What drove it home for me was an interview with Lindsey Buckingham of Fleetwood Mac. Buckingham is usually not held up as a guitar god. He’s more of a song writer. When asked, though, why he didn’t go for the flash and the volume, he said it wasn’t needed for Mac’s music. He then proceeded to play a Van Halen guitar solo. When he finished, he pointed out that a lot of guys who play like that aren’t really playing. They’re just showing off.

David Gilmour

Photo: Klaus Hiltscher, cropped by Spinning Spark, used under Creative Commons

The greatest example of this is my favorite guitarist ever, Pink Floyd’s David Gilmour.

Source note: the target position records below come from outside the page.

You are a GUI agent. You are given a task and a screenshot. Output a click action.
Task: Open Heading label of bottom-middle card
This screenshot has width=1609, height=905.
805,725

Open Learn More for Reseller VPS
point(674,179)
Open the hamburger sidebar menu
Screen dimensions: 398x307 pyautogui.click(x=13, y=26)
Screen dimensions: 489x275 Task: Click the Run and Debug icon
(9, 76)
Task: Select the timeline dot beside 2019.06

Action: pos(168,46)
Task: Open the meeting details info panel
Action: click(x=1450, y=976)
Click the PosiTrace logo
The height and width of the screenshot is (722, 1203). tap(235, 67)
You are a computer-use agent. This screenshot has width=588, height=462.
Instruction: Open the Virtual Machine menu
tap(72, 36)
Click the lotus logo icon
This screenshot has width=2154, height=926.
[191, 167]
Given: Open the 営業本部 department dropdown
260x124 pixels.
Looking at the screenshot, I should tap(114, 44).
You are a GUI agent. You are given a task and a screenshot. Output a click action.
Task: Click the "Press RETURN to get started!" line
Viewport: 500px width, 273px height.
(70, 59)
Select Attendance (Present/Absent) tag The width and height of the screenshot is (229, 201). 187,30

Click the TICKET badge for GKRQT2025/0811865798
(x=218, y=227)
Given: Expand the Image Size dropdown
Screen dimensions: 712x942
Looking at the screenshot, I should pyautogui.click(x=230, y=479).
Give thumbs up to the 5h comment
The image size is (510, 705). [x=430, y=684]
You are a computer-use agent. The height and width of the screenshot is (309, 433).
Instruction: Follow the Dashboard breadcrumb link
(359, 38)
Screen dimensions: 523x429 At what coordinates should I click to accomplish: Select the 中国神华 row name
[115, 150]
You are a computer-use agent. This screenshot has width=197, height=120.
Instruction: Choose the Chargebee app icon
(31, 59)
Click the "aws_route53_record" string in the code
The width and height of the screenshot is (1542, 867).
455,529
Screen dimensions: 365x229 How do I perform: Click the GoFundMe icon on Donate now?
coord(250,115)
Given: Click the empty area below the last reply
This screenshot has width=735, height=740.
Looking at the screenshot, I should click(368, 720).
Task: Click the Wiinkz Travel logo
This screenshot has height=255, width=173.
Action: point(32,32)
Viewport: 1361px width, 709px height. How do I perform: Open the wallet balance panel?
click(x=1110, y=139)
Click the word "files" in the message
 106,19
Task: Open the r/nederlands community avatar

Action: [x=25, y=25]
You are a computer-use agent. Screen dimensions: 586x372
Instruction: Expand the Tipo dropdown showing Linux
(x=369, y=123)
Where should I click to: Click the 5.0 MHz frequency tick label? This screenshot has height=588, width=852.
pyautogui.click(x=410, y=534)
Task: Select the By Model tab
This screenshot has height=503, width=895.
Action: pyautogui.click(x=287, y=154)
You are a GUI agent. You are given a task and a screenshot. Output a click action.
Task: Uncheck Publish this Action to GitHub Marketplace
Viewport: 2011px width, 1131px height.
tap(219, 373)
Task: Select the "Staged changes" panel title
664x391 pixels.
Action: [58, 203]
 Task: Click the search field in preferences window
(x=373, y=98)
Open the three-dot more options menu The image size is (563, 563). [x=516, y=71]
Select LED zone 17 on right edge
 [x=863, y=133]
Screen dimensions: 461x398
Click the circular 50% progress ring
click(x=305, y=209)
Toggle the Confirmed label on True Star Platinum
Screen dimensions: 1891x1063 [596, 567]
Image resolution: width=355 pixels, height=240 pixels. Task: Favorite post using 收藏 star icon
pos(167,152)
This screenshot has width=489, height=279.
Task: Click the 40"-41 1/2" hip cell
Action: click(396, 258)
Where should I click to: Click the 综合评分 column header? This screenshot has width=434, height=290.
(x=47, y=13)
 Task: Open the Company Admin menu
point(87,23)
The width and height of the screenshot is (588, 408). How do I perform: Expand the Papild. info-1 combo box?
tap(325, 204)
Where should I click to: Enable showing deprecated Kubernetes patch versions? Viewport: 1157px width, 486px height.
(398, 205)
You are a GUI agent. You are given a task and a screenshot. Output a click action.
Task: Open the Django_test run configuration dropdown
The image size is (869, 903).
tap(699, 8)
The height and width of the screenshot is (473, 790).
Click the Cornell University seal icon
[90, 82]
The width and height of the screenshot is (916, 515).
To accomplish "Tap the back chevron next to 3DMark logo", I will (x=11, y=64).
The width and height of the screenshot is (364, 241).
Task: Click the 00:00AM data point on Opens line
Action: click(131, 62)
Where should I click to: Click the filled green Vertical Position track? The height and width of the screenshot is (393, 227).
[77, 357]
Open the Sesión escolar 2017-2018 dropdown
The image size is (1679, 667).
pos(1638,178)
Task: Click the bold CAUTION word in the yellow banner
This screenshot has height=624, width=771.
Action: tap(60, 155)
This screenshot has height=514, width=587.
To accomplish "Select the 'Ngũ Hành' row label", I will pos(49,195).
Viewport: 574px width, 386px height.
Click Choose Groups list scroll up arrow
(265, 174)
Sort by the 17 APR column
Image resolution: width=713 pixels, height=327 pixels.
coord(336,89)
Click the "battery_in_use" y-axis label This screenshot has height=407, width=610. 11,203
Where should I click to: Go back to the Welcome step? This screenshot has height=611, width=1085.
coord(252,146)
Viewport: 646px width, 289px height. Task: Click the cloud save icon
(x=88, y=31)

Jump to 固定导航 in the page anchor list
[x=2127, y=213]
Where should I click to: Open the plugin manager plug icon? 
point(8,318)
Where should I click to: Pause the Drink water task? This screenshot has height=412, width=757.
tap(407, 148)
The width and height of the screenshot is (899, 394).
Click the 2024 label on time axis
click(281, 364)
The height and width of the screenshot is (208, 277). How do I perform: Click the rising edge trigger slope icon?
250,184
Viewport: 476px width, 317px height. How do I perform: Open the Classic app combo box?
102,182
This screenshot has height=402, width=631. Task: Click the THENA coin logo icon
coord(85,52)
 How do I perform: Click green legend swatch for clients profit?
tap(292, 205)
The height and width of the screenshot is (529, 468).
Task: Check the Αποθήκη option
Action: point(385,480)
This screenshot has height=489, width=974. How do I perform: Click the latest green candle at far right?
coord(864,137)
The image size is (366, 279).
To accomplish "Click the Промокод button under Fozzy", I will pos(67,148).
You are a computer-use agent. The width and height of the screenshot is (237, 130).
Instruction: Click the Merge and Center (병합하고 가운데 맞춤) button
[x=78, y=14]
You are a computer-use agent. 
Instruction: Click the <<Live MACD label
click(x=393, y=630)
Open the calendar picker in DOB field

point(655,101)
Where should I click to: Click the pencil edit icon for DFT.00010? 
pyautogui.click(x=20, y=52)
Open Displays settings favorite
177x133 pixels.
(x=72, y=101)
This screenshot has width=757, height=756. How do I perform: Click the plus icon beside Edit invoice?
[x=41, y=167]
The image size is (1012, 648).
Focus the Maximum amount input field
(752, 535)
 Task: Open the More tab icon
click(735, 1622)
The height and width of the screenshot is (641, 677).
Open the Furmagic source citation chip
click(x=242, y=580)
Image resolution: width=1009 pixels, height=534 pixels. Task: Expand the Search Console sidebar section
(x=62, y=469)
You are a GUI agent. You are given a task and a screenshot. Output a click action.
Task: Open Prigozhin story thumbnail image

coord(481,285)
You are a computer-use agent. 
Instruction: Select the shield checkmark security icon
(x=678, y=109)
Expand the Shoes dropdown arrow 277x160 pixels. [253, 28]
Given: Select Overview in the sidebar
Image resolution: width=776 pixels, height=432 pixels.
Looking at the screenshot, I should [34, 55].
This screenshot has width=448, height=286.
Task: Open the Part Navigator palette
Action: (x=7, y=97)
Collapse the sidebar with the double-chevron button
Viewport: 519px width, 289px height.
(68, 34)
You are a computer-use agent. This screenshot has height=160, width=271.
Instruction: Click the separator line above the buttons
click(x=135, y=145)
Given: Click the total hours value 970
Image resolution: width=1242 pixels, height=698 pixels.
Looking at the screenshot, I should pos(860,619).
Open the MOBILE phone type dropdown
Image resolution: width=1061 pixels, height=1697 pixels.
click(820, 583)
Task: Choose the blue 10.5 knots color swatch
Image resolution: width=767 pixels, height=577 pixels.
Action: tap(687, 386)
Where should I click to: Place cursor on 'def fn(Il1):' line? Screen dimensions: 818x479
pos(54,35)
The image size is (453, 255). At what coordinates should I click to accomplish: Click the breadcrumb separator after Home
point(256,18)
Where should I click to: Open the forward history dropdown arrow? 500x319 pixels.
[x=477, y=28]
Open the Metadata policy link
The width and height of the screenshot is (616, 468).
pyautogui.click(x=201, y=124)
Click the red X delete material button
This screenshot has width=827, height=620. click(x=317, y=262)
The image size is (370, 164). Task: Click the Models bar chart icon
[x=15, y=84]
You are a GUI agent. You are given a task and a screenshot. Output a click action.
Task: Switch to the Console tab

I’ve heard Gilmour described as someone who “puts more Gilmour through the guitar than anyone else.” In a recent documentary about Pink Floyd, he was shown during the Dark Side of the Moon sessions playing a solo from “Time.” Stripped of the rest of the song, it could easily have been part of a heavy metal song, played over a classical piece, or even woven into jazz. It’s not anything. It’s just David Gilmour. I’ve heard him get as loud and flashy as Brian May, and I’ve heard him as subtle and almost subliminal as jazz great Stanley Jordan. He is, to me, the perfect guitarist and musician.

But try to tell me with a straight face that Eddie Van Halen is replaceable in the band that bears his name. Go on. I’ll wait.